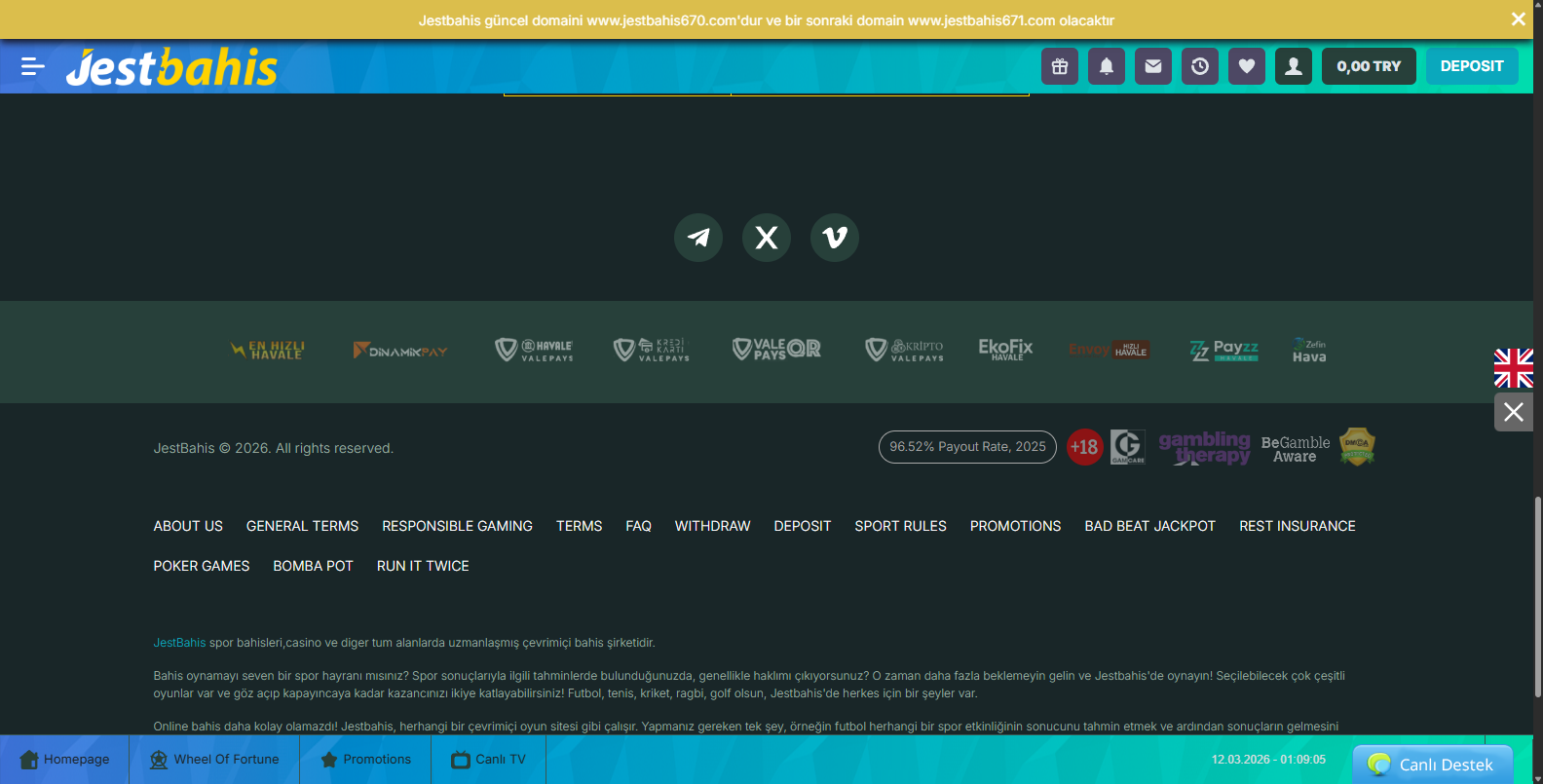Viewport: 1543px width, 784px height.
Task: Click the history clock icon
Action: click(1200, 66)
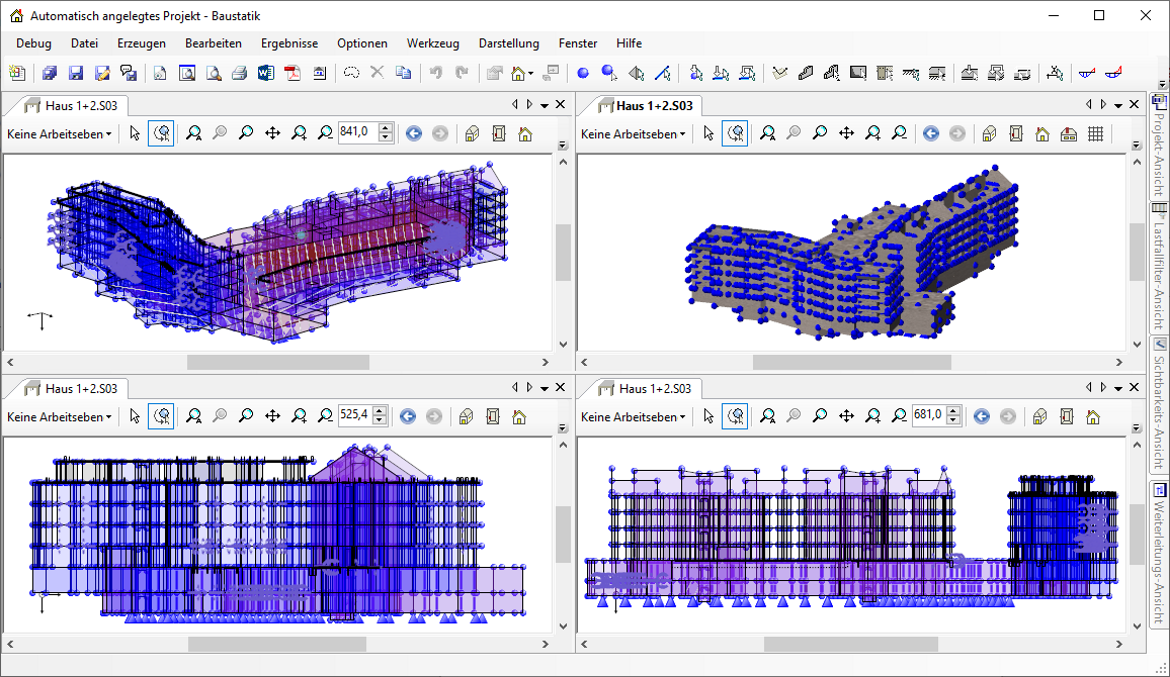Screen dimensions: 1170x677
Task: Click the blue back arrow in top-right view
Action: (930, 133)
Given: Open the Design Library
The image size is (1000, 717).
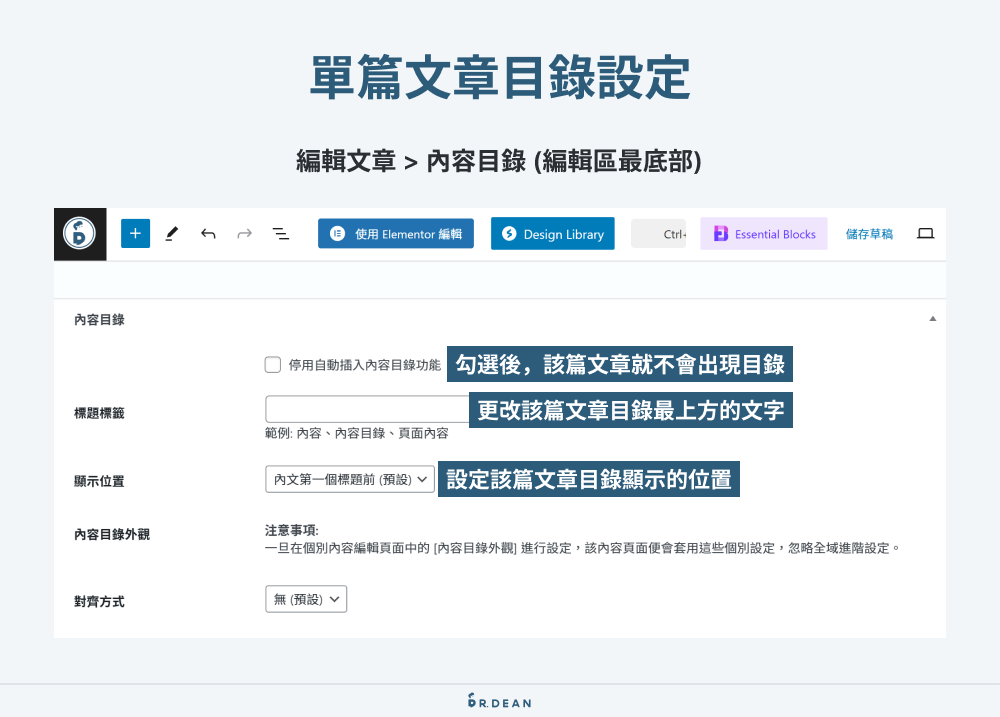Looking at the screenshot, I should (552, 233).
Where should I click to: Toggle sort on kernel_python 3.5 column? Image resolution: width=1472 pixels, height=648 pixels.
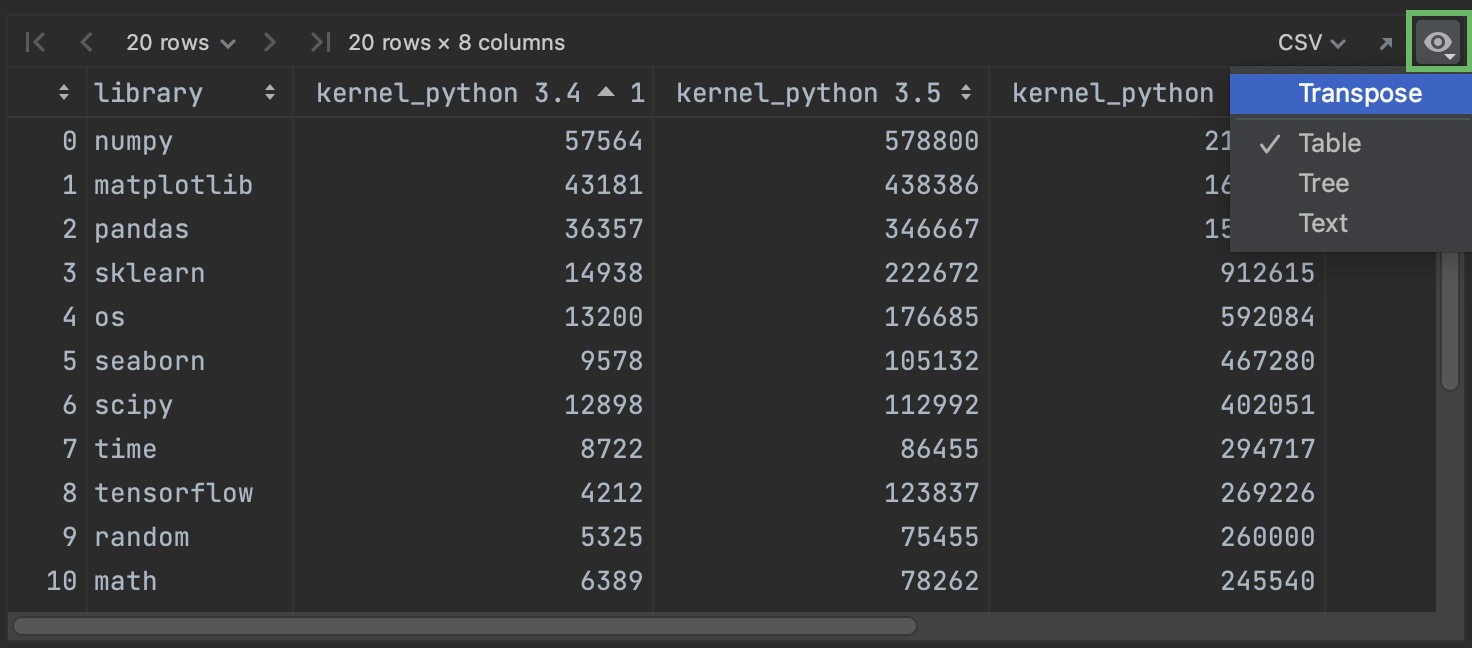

Activity: Everything from the line containing "Given: Open the Design Library" through the last line of the entries is to be output exactly as written, minus any pictures.

Solution:
Given: Open the Design Library
The image size is (1000, 717).
Looking at the screenshot, I should (552, 233).
Where should I click to: Toggle sort on kernel_python 3.5 column? Image resolution: width=1472 pixels, height=648 pixels.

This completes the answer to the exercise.